The second research question of this study was to determine an effective location for electrical stimulation apart from the body parts that have been presented in previous studies. Previous studies have reported tinnitus relief from microcurrent stimulation rehabilitation combined with sound therapy via invasive vagus nerve or non-invasive tongue stimulation [
13,
14]. In this study, microcurrent stimulation was applied to the bone around the ear. The study revealed that the K-TPFQ scores improved in 40% (6/15) of the participants, and the VAS-L scores improved significantly in 60% (9/15). This appears to be comparable to that in the study by Tyler et al. (2017) [
13], who reported that the tinnitus questionnaire scores significantly improved in 50% (8/16) of participants who received invasive vagus nerve stimulation. As periauricular stimulation carries signals to the brain via the auditory, trigeminal, and facial nerves, microcurrent stimulation through the skin and bone around the ear may be transmitted to the brain, activating plasticity to suppress tinnitus [
29]. Therefore, the results of this study suggest that non-invasive microcurrent stimulation around the ear may be one of the effective routes of stimulation delivery for tinnitus suppression.
This study revealed that simultaneous stimulation therapy, combining microcurrent and sound stimulation, may effectively alleviate and suppress tinnitus. However, it has some limitations. First, this study confirmed that simultaneous stimulation therapy through the bones around the ear may be more effective in reducing tinnitus perception than sound therapy alone; however, it could not establish its superiority over other microcurrent methods.

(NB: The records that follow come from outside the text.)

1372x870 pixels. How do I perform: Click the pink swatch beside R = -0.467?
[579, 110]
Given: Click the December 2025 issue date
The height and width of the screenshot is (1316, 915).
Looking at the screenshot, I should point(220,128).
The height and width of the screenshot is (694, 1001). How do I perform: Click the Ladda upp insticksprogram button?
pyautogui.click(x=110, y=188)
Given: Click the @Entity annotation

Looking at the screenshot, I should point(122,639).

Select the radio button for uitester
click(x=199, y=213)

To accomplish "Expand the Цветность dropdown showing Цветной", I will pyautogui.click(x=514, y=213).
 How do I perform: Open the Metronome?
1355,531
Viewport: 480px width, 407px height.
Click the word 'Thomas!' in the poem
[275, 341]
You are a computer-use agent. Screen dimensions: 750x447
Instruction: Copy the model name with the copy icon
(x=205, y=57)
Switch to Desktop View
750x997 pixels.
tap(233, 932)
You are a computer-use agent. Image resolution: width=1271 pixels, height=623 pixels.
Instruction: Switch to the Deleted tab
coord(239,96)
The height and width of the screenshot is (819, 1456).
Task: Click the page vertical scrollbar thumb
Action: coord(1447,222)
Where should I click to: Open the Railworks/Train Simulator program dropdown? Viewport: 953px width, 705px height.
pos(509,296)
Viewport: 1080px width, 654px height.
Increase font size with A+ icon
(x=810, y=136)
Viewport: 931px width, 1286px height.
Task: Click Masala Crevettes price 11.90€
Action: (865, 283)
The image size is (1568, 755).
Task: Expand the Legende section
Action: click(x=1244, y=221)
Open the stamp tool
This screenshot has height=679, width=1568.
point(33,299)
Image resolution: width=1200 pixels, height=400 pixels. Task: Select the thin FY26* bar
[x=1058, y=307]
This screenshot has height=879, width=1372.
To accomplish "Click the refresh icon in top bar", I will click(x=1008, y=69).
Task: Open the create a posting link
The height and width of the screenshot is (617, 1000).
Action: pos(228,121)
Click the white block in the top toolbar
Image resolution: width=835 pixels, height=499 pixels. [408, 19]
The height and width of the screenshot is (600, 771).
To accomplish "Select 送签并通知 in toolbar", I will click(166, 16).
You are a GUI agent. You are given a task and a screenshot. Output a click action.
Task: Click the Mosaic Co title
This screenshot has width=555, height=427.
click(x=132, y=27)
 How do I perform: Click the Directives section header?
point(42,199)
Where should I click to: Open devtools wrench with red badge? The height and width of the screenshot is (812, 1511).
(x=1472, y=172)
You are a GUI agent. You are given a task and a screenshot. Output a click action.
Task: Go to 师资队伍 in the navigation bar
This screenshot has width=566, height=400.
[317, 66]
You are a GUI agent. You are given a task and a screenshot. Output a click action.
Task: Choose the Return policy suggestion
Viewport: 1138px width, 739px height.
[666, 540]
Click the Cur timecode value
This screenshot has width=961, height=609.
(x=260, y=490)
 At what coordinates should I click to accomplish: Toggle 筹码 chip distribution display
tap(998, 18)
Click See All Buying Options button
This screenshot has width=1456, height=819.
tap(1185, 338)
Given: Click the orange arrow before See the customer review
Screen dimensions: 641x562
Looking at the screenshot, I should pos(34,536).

Some studies have suggested that invasive stimulation methods may be more effective in suppressing tinnitus through deep brain stimulation than non-invasive stimulation, such as skin or muscle stimulation; however, direct comparative studies are limited [
13,
29]. Therefore, comparative studies between non-invasive and invasive stimulation may be needed in the future. Second, we could not confirm the effective stimulation levels from the results of this study. For safety considerations, the current stimulation level was set to be one level lower than the level at which each participant began to perceive the current stimulation. However, if deep brain stimulation is more effective in suppressing tinnitus, the effect of tinnitus suppression may be greater at a higher current level than that applied in this study. Therefore, follow-up studies are necessary to confirm the effective electrical stimulation levels. In this study, participants with an average pure tone threshold of a less than 70 dB hearing level (HL) were selected for participation to avoid the necessity for a stimulus loudness that would be too loud for participants with hearing thresholds above 70 dB HL when performing sound therapy. However, the hearing threshold criteria applied in this study may be somewhat broad. Different hearing threshold levels of participants may affect the response to tinnitus and the effectiveness of tinnitus rehabilitation. Therefore, future studies should consider differences in the effectiveness of simultaneous stimulation treatments in groups with different hearing threshold levels. In addition, this study did not measure participants’ high-frequency hearing thresholds (4 or 8 kHz); hence, given the high correlation between high-frequency hearing thresholds and tinnitus in tinnitus patients, future studies should consider assessing high-frequency hearing thresholds [
30]. Finally, this was a preliminary study, and the number of participants was small. Therefore, follow-up studies with larger numbers of patients are required to further validate the results of this study.